I don't believe so. One rummages to find something useful (to do the work) and then botches it up to sort something out of it 

Uinni


----------



## You little ripper!

uinni said:
			
		

> I don't believe so. One rummages to find something useful (to do the work) and then botches it up to sort something out of it
> 
> Uinni


You don't botch something up to sort something out of something.  That is contradictory.


----------



## uinni

Charles Costante said:
			
		

> You don't botch something up to sort something out of something. That is contradictory.


Sorry: a lapsus calami. I meant "to get something out of it"...

Uinni


----------



## You little ripper!

uinni said:
			
		

> Sorry: a lapsus calami. I meant "to get something out of it"...
> 
> Uinni


You don't botch something up to get something out of something either.  It doesn't make sense in English.


----------



## uinni

Charles Costante said:
			
		

> You don't botch something up to get something out of something either. It doesn't make sense in English.


 
Then both Garzanti's and Merriam-Webster's dictionaies are wrong:
- "_v.tr._ abborracciare, rappezzare, rattoppare malamente" 
- to put together in a makeshift way



Uinni


----------



## You little ripper!

uinni said:
			
		

> Then both Garzanti's and Merriam-Webster's dictionaies are wrong:
> - "_v.tr._ abborracciare, rappezzare, rattoppare malamente"
> - to put together in a makeshift way
> 
> 
> 
> Uinni


I'm not saying that abborracciare doesn't mean "to botch up".  I agree.  All I'm saying is that the word doesn't fit into that sentence.  It doesn't make sense!  You don't botch up something to sort it out.  You can rummage to sort something out, but botch up to sort something out is ridiculous!


----------



## uinni

Charles Costante said:
			
		

> I'm not saying that abborracciare doesn't mean "to botch up". I agree. All I'm saying is that the word doesn't fit into that sentence. It doesn't make sense! You don't botch up something to sort it out. You can rummage to sort something out, but botch up to sort something out is ridiculous!


 
I guess the misunderstanding comes from the "sort s.t. out" *I misused* (I protest I made amends for it  ) and maybe from the fact that you see a "venir fuori" = "come out", which does not mean only "get out from somewhere" but (let's say) "turn out to be".
In the sentence the two verbs are used sensibly and consecutevly: one finds some things (by rumming somewhere) and then botches up what s/he has found to make something out of it.
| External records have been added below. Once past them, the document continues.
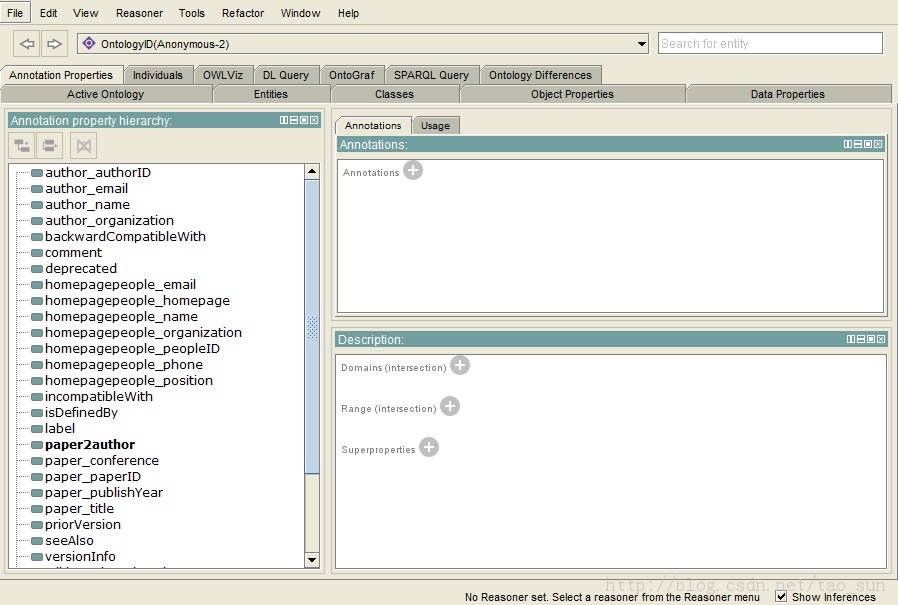898x605 pixels.
Task: Click the hierarchy scrollbar down arrow
Action: (x=312, y=560)
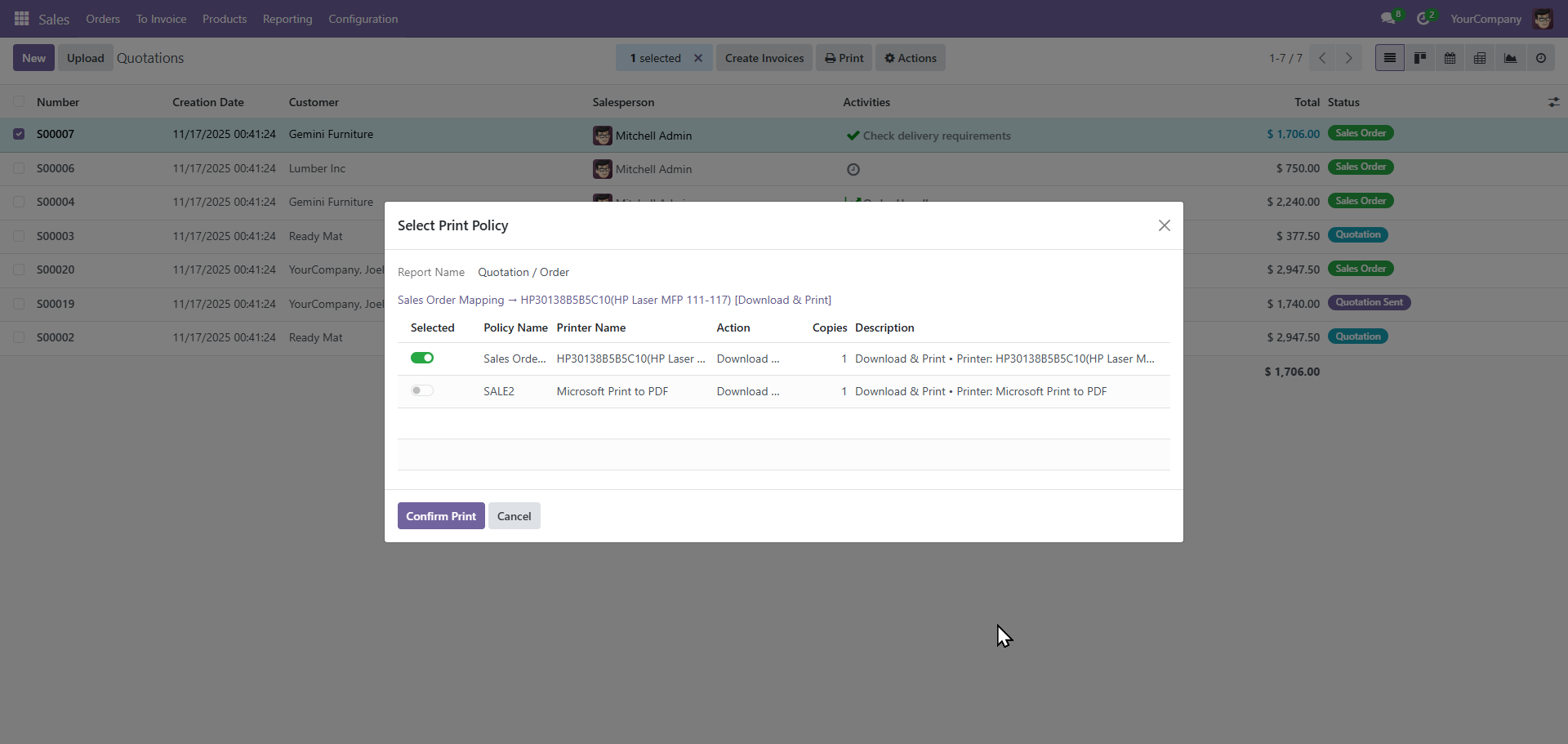Image resolution: width=1568 pixels, height=744 pixels.
Task: Open the Reporting menu
Action: pos(287,19)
I guess you could give the best translation (using those correct verbs) after this further explanation...

Uinni


----------



## lsp

Charles Costante said:
			
		

> You don't botch something up to get something out of something either. It doesn't make sense in English.


Garzanti suggests "_cobble together_" as an alternative, which works (also _botch_ but this meaning, as CC says, is altogether wrong in this context).

Botch means to carry something out badly, make a mess of, or ruin things


----------



## uinni

lsp said:
			
		

> Garzanti suggests "_cobble together_" as an alternative, which works (also _botch_ but this meaning, as CC says, is altogether wrong in this context).
> 
> Botch means to carry something out badly, make a mess of, or ruin things


 
Although I find the two definitions similar in WM's, I'd rather prefer to use botch, because of the "makeshift" adjective used to define the action... 

Uinni


----------



## You little ripper!

lsp said:
			
		

> Garzanti suggests "_cobble together_" as an alternative, which works (also _botch_ but this meaning, as CC says, is altogether wrong in this context).
> 
> Botch means to carry something out badly, make a mess of, or ruin things


To cobble means "to put together in a makeshift way". It's better than "botch up", but would you put it in that sentence, Lsp? I know I wouldn't.


----------



## carrickp

One has to stir the pot until something bubbles up.


----------



## uinni

Charles Costante said:
			
		

> To cobble means "to put together in a makeshift way". It's better than "botch up", but would you put it in that sentence, Lsp? I know I wouldn't.


 
After this post, I am afraid that those two verbs are practically synonyms. (from the mere definition in MW, of course) I cannot understand though why "to botch (up?)" is so definitely bad here...

Uinni


----------



## uinni

carrickp said:
			
		

> One has to stir the pot until something bubbles up.


 
This is definitely wrong cause this is not what the sentence says (see previous posts)

Uinni


----------



## lsp

uinni said:
			
		

> After this post, I am afraid that those two verbs are practically synonyms. (from the mere definition in MW, of course) I cannot understand though why "to botch (up?)" is so definitely bad here...
> 
> Uinni


He gagged on the cookies I made - I really botched up the recipe!
I botched up the plans and we went $100,000 over budget.


----------



## uinni

lsp said:
			
		

> He gagged on the cookies I made - I really botched up the recipe!
> I botched up the plans and we went $100,000 over budget.


 
By an unfortunate coincidence, I "instictively" used an "*up*" when trying to explain things to CC... this messed up things further... So I have to make amendmets also for for this... (Winnie's version has a "botch" without "*up*")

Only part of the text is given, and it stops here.